All of lore.kernel.org
 help / color / mirror / Atom feed
From: Michal Hocko <mhocko@suse.com>
To: Suren Baghdasaryan <surenb@google.com>
Cc: akpm@linux-foundation.org, rientjes@google.com,
	willy@infradead.org, hannes@cmpxchg.org, guro@fb.com,
	riel@surriel.com, minchan@kernel.org, christian@brauner.io,
	hch@infradead.org, oleg@redhat.com, david@redhat.com,
	jannh@google.com, shakeelb@google.com, luto@kernel.org,
	christian.brauner@ubuntu.com, fweimer@redhat.com,
	jengelh@inai.de, linux-api@vger.kernel.org, linux-mm@kvack.org,
	linux-kernel@vger.kernel.org, kernel-team@android.com
Subject: Re: [PATCH 1/1] mm: prevent a race between process_mrelease and exit_mmap
Date: Fri, 22 Oct 2021 10:03:29 +0200	[thread overview]
Message-ID: <YXJwUUPjfg9wV6MQ@dhcp22.suse.cz> (raw)
In-Reply-To: <20211022014658.263508-1-surenb@google.com>

On Thu 21-10-21 18:46:58, Suren Baghdasaryan wrote:
> Race between process_mrelease and exit_mmap, where free_pgtables is
> called while __oom_reap_task_mm is in progress, leads to kernel crash
> during pte_offset_map_lock call. oom-reaper avoids this race by setting
> MMF_OOM_VICTIM flag and causing exit_mmap to take and release
> mmap_write_lock, blocking it until oom-reaper releases mmap_read_lock.

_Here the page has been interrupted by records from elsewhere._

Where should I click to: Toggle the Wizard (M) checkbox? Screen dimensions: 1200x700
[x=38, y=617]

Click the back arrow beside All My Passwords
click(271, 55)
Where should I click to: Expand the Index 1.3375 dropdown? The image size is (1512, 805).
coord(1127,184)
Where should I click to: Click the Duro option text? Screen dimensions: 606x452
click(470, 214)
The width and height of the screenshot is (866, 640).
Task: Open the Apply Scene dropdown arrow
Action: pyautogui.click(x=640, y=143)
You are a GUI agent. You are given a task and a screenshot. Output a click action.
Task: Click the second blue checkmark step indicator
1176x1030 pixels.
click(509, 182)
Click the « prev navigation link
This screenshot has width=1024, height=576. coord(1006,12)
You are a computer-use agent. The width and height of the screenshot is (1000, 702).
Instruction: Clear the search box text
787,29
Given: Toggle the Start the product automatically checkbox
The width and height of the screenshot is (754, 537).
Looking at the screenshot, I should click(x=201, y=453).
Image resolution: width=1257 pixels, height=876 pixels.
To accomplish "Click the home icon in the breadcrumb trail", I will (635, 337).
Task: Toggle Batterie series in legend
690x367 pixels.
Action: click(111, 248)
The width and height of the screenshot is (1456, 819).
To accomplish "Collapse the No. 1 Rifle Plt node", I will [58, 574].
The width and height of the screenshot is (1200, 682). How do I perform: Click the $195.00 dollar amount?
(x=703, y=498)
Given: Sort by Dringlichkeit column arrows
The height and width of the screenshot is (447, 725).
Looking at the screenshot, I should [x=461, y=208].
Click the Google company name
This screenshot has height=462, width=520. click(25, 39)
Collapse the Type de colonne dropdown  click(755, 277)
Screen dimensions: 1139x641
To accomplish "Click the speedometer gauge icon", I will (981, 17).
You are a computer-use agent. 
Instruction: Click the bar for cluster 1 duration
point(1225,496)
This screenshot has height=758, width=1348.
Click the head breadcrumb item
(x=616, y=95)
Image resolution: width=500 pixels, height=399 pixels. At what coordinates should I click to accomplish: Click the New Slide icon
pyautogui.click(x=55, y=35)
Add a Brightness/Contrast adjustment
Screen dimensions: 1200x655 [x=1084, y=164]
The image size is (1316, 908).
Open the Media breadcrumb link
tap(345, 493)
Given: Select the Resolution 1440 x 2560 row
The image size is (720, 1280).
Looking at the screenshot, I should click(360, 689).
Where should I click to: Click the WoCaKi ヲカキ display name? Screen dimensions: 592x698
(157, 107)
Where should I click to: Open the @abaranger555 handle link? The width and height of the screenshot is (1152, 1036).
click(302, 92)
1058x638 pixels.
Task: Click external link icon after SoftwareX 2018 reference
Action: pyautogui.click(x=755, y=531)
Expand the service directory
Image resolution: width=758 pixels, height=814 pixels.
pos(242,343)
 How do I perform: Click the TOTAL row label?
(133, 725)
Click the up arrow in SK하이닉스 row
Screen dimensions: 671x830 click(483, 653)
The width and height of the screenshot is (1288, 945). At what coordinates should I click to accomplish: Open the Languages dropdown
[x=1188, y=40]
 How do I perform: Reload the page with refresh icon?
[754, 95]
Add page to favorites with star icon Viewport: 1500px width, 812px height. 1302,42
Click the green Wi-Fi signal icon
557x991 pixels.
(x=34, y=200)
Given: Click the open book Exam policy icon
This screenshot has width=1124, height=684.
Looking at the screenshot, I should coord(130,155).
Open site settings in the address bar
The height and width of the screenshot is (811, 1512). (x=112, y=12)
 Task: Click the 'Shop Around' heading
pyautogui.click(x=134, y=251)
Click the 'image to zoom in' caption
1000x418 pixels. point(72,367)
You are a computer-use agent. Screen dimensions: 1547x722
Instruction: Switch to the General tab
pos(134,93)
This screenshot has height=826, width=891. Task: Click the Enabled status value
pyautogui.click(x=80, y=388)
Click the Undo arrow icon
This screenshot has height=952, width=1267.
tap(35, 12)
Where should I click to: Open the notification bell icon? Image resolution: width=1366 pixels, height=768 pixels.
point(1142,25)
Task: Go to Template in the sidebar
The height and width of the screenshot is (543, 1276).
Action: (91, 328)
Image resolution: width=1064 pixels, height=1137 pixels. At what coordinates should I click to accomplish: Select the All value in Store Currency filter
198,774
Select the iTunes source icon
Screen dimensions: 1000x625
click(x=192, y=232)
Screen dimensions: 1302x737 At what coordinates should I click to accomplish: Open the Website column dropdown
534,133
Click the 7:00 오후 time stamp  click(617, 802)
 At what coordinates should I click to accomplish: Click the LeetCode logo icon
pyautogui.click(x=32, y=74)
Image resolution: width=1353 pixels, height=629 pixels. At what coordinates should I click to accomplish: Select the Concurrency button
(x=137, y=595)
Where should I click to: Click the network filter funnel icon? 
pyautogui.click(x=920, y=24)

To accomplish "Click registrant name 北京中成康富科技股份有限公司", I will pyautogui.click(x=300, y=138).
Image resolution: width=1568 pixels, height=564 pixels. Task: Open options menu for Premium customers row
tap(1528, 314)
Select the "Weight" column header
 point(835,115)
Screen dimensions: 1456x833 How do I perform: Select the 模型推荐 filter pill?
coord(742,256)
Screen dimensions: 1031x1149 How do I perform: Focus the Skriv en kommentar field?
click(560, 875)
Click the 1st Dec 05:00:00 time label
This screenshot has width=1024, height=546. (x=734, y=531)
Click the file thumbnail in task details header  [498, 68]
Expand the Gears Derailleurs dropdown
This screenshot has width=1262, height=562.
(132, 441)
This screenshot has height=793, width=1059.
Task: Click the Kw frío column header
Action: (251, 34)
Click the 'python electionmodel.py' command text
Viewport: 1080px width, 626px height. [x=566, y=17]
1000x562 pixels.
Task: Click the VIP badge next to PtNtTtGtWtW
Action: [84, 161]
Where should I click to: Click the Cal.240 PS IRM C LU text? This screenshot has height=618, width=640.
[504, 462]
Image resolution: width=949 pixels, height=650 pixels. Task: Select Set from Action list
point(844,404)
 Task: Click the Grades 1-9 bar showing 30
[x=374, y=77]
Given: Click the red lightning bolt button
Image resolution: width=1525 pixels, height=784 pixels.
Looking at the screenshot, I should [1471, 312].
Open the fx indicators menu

> Reusing MMF_OOM_VICTIM for process_mrelease would be the simplest way to
> fix this race, however that would be considered a hack. Fix this race
> by elevating mm->mm_users and preventing exit_mmap from executing until
> process_mrelease is finished. Patch slightly refactors the code to adapt
> for a possible mmget_not_zero failure.
> This fix has considerable negative impact on process_mrelease performance
> and will likely need later optimization.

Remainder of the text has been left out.